Exercise directions:
Locate the line containing "Select the 3m zoom range", then please write out that line and all the lines below it in the entries exactly.

Data for the task:
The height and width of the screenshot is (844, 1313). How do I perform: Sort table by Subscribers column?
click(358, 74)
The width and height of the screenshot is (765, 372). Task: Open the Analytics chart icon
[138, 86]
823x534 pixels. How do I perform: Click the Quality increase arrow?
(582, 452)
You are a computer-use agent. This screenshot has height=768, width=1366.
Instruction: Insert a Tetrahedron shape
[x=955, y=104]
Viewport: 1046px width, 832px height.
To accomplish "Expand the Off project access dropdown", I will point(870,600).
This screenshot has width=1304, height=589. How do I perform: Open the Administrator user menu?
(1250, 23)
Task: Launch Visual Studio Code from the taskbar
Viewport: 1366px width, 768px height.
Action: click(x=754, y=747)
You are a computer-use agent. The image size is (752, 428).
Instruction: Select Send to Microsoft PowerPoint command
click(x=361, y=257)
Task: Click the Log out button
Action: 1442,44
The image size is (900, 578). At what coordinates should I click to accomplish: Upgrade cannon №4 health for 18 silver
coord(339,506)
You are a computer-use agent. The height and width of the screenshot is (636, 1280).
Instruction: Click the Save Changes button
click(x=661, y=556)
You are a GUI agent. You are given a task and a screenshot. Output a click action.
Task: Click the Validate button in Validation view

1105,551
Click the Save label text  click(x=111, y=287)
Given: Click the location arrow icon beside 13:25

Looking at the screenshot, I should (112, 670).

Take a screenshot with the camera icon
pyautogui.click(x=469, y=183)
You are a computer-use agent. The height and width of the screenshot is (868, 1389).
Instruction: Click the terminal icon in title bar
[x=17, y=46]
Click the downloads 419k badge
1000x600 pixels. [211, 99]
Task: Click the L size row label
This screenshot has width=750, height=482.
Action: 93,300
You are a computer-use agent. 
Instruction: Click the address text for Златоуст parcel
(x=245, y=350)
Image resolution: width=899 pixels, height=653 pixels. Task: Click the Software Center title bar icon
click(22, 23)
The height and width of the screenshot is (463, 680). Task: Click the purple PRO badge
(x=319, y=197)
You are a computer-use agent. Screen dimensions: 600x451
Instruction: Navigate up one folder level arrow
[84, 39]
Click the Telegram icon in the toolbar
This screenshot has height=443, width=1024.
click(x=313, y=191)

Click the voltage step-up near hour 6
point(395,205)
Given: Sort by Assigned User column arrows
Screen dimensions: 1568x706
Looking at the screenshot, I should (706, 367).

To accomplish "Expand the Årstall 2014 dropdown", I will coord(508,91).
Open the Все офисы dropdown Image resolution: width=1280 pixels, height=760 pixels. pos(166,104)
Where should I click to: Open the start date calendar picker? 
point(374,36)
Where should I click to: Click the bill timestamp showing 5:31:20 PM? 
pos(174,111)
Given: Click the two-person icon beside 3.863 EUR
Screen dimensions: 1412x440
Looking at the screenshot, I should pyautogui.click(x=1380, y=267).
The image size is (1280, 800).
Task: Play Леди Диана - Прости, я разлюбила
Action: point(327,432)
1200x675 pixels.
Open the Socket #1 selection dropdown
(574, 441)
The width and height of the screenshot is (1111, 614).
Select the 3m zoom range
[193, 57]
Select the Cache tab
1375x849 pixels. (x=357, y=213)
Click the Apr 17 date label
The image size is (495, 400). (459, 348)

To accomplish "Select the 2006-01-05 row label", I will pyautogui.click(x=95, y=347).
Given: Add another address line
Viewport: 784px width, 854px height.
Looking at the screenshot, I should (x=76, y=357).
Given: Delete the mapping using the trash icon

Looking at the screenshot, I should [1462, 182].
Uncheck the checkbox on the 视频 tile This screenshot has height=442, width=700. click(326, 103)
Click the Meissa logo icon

Final answer:
Select the 3m zoom range
[193, 57]
Select the Cache tab
1375x849 pixels. (x=357, y=213)
Click the Apr 17 date label
The image size is (495, 400). (459, 348)

To accomplish "Select the 2006-01-05 row label", I will pyautogui.click(x=95, y=347).
Given: Add another address line
Viewport: 784px width, 854px height.
Looking at the screenshot, I should (x=76, y=357).
Given: Delete the mapping using the trash icon

Looking at the screenshot, I should [1462, 182].
Uncheck the checkbox on the 视频 tile This screenshot has height=442, width=700. click(326, 103)
Click the Meissa logo icon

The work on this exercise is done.